Extracted ion chromatogram (EIC), relative isotopolog abundance (RIA) and feature area illustration
The EIC is defined as the feature intensities at a certain m/z (±ppm) value which is plotted as a function of retention time. For each target feature an overlay of all EICs, one per data file, is displayed. This illustration facilitates the visual assessment of the peak profile of the inspected feature(s) across all processed LC-HRMS data files. Optionally, the relative isotopolog abundances (RIA) for Carbon are calculated as the ratio of the 13C monoisotopic MS peak to the first isotopic MS peak 12C. The graphical illustration showing the accuracy of the experimentally derived RIA and its bias can help to decide whether the data is suitable for sum formula calculation from the experimental RIA values.

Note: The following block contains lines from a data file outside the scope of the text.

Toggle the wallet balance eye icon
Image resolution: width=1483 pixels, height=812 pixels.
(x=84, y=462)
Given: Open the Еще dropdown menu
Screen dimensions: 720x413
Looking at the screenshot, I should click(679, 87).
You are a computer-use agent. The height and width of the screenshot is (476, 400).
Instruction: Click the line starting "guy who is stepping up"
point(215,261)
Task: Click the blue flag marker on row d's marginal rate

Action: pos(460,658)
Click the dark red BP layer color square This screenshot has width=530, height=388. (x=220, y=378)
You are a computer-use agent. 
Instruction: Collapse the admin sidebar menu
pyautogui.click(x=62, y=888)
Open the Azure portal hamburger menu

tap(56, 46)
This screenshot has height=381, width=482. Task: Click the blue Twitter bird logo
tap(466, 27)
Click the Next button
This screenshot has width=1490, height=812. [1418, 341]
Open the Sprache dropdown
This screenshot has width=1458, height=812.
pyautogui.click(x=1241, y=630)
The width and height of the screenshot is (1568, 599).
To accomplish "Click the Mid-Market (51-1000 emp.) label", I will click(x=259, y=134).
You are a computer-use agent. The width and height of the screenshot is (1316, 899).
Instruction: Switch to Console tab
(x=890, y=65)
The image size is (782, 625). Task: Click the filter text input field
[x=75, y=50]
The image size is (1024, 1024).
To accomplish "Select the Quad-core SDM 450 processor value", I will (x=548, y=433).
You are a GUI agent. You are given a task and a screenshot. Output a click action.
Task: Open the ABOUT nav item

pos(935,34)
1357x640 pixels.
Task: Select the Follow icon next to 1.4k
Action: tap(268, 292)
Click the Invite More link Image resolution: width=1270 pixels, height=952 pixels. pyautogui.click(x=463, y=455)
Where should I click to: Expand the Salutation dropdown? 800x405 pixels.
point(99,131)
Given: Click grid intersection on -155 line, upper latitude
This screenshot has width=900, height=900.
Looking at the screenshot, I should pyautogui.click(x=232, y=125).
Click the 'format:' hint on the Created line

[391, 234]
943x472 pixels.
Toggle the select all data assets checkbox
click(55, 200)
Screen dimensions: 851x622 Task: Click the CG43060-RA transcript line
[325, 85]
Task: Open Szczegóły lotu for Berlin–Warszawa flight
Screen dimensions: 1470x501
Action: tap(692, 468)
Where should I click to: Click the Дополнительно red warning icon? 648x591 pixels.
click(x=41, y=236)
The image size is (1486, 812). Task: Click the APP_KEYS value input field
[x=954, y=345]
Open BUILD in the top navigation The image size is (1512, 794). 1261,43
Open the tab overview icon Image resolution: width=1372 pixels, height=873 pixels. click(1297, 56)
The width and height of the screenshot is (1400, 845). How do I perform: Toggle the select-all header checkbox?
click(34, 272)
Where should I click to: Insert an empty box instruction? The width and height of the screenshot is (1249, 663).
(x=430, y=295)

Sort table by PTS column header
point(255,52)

It should be noted that depending on the mass analyser in use and the mass of the inspected molecule, the resolving power of a mass spectrometer may not allow to completely resolve the isotopic fine structure of the isotopologs under investigation. For sum formulas containing a high proportion of heteroatoms such as N, O or S, the calculated RIA can therefore be biased. To obtain a reliable prediction of the elemental composition this has to be considered. Please also refer to Additional file 1, page 24 for an example.
In the feature area illustration, the integrated area under the chromatographic peak of the respective feature is plotted against the measurement order. This plot can help detect changes or instability of the chromatographic process, MS detector drifts or feature area offsets between data files within or across multiple measurement sequences.
tR illustration
For every evaluated feature, the determined retention time of the EIC peak is plotted against the different samples to illustrate the chromatographic stability. If specified in the target feature list, different ion species originating from the same metabolite are displayed in parallel within one plot to visually check for their agreement and stability of retention time.
m/z value and mass accuracy illustration
QCScreen generates plots depicting the measured m/z (±ppm) values of a chromatographic peak as well as their arithmetic mean and standard deviation against the processed data files. With this type of illustration, the mass accuracy (±ppm) of a specified target feature against the given standard m/z or the calculated average m/z is determined and represented. These data can for example also be useful for the selection of input parameters for other LC-HRMS data processing software (e.g. XCMS [19]) or a later database search.